### Фрагмент текста:

════

Дача

Замечательный архивный материал о феномене русской дачи и о том, как он развивался на советском и постсоветском пространстве. Впервые опубликовано более 20 лет назад в одном из наших самых ранних выпусков – ПР09.

Историк архитектуры, искусствовед, эрудит

В русском языке есть три слова, знакомых решительно всякому иностранцу: «водка», «ГУЛАГ» и «дача». В большинстве русско-английских и других словарях «дача» переводится как «dacha». Обычно это происходит, когда понятие, стоящее за словом, не имеет точного смыслового эквивалента в других языках, а следовательно, и в культуре. В случае с дачей это действительно так. Русская дача – явление абсолютно своеобразное, возможно, не имеющее аналогий.
Отметим прежде всего массовость явления. Точное количество дач в России и в странах постсоветсткого пространства не поддается учету. По разным оценкам, ими владеют от 30 до 40% городского населения. Больше всего дач, разумеется, вокруг крупных городов – Москвы, Петербурга, но и в мелких, типа Юрьева и Петушков, люди имеют дачи, часто в получасе ходьбы от основного жилища. Огромные территории, занятые всевозможными дачными строениями, позволяют говорить об особой, уникальной системе расселения, сложившейся в России на протяжении XX века.

════

### Исходные данные:
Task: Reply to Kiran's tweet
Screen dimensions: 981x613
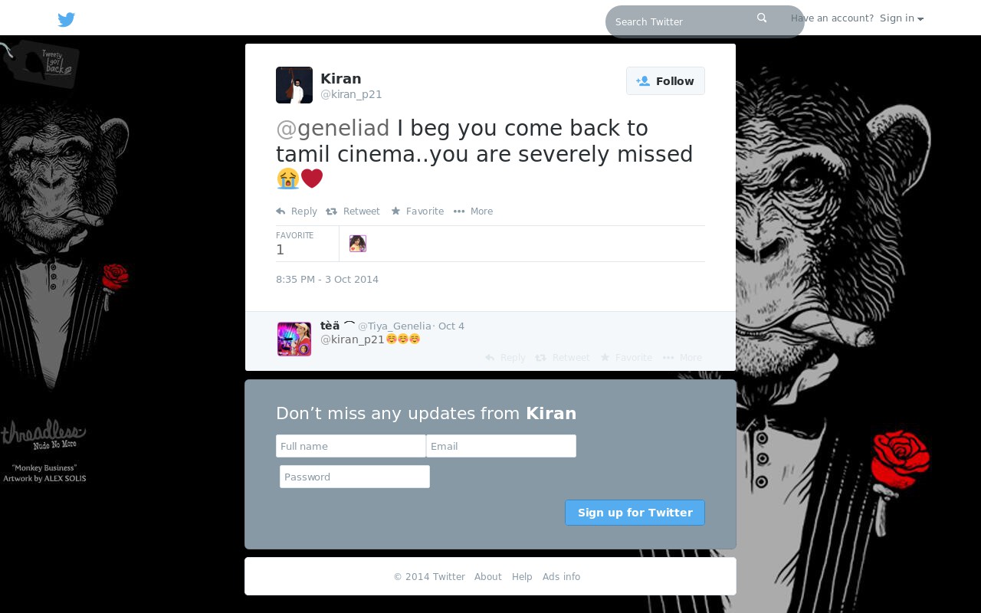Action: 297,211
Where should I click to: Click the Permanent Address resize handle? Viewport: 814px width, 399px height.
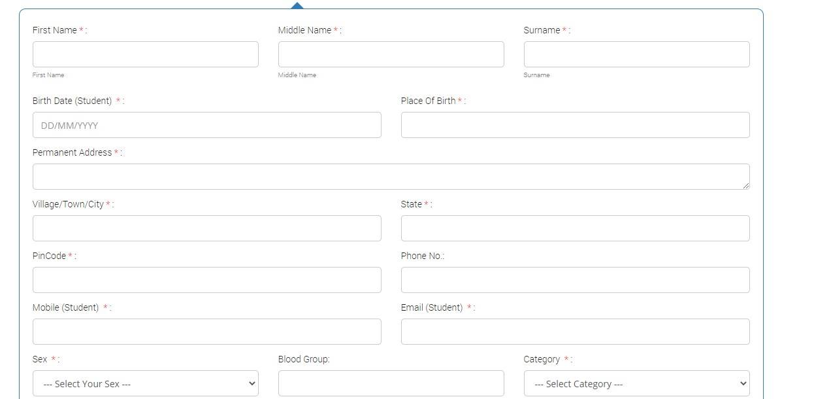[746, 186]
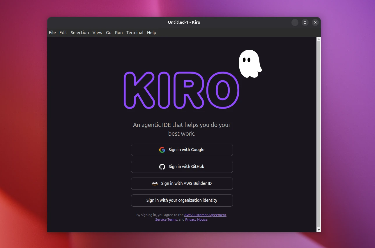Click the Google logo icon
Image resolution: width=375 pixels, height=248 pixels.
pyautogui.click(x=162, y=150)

════

Перепишите дословно весь текст о русской даче. Записи никак не связаны с текстом о русской даче.

### Результат выполнения:
Дача

Замечательный архивный материал о феномене русской дачи и о том, как он развивался на советском и постсоветском пространстве. Впервые опубликовано более 20 лет назад в одном из наших самых ранних выпусков – ПР09.

Историк архитектуры, искусствовед, эрудит

В русском языке есть три слова, знакомых решительно всякому иностранцу: «водка», «ГУЛАГ» и «дача». В большинстве русско-английских и других словарях «дача» переводится как «dacha». Обычно это происходит, когда понятие, стоящее за словом, не имеет точного смыслового эквивалента в других языках, а следовательно, и в культуре. В случае с дачей это действительно так. Русская дача – явление абсолютно своеобразное, возможно, не имеющее аналогий.
Отметим прежде всего массовость явления. Точное количество дач в России и в странах постсоветсткого пространства не поддается учету. По разным оценкам, ими владеют от 30 до 40% городского населения. Больше всего дач, разумеется, вокруг крупных городов – Москвы, Петербурга, но и в мелких, типа Юрьева и Петушков, люди имеют дачи, часто в получасе ходьбы от основного жилища. Огромные территории, занятые всевозможными дачными строениями, позволяют говорить об особой, уникальной системе расселения, сложившейся в России на протяжении XX века.